--- start Dataset records ---
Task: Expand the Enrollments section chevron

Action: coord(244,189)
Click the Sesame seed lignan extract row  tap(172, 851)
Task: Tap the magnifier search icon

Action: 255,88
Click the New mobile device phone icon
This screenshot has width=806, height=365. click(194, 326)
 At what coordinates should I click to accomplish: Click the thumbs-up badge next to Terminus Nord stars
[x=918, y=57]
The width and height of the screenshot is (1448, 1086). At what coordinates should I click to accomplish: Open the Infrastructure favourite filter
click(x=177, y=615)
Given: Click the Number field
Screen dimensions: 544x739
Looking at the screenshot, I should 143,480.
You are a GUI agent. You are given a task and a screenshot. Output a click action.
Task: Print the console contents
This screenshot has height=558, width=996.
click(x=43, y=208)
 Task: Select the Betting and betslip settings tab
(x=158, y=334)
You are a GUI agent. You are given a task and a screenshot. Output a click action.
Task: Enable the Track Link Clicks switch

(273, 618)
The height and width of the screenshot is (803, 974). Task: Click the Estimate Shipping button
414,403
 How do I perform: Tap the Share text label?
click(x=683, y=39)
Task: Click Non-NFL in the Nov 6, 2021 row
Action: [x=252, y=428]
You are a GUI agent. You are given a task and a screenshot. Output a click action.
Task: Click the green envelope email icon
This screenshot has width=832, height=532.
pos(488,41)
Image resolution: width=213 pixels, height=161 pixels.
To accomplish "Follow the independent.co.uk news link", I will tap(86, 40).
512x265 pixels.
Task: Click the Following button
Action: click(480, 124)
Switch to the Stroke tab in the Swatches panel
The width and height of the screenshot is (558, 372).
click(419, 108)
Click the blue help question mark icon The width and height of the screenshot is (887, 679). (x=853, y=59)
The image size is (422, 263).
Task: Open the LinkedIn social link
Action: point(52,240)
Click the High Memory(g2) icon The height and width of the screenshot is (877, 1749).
--- end Dataset records ---
* Stated task: Please replace "GUI agent" with "screen assistant" in every one of the entries above, and write them out again with nothing else changed.

* Final result:
Task: Expand the Enrollments section chevron

Action: coord(244,189)
Click the Sesame seed lignan extract row  tap(172, 851)
Task: Tap the magnifier search icon

Action: 255,88
Click the New mobile device phone icon
This screenshot has width=806, height=365. click(194, 326)
 At what coordinates should I click to accomplish: Click the thumbs-up badge next to Terminus Nord stars
[x=918, y=57]
The width and height of the screenshot is (1448, 1086). At what coordinates should I click to accomplish: Open the Infrastructure favourite filter
click(x=177, y=615)
Given: Click the Number field
Screen dimensions: 544x739
Looking at the screenshot, I should 143,480.
You are a screen assistant. You are given a task and a screenshot. Output a click action.
Task: Print the console contents
This screenshot has height=558, width=996.
click(x=43, y=208)
 Task: Select the Betting and betslip settings tab
(x=158, y=334)
You are a screen assistant. You are given a task and a screenshot. Output a click action.
Task: Enable the Track Link Clicks switch

(273, 618)
The height and width of the screenshot is (803, 974). Task: Click the Estimate Shipping button
414,403
 How do I perform: Tap the Share text label?
click(x=683, y=39)
Task: Click Non-NFL in the Nov 6, 2021 row
Action: [x=252, y=428]
You are a screen assistant. You are given a task and a screenshot. Output a click action.
Task: Click the green envelope email icon
This screenshot has width=832, height=532.
pos(488,41)
Image resolution: width=213 pixels, height=161 pixels.
To accomplish "Follow the independent.co.uk news link", I will tap(86, 40).
512x265 pixels.
Task: Click the Following button
Action: click(480, 124)
Switch to the Stroke tab in the Swatches panel
The width and height of the screenshot is (558, 372).
click(419, 108)
Click the blue help question mark icon The width and height of the screenshot is (887, 679). (x=853, y=59)
The image size is (422, 263).
Task: Open the LinkedIn social link
Action: point(52,240)
Click the High Memory(g2) icon The height and width of the screenshot is (877, 1749).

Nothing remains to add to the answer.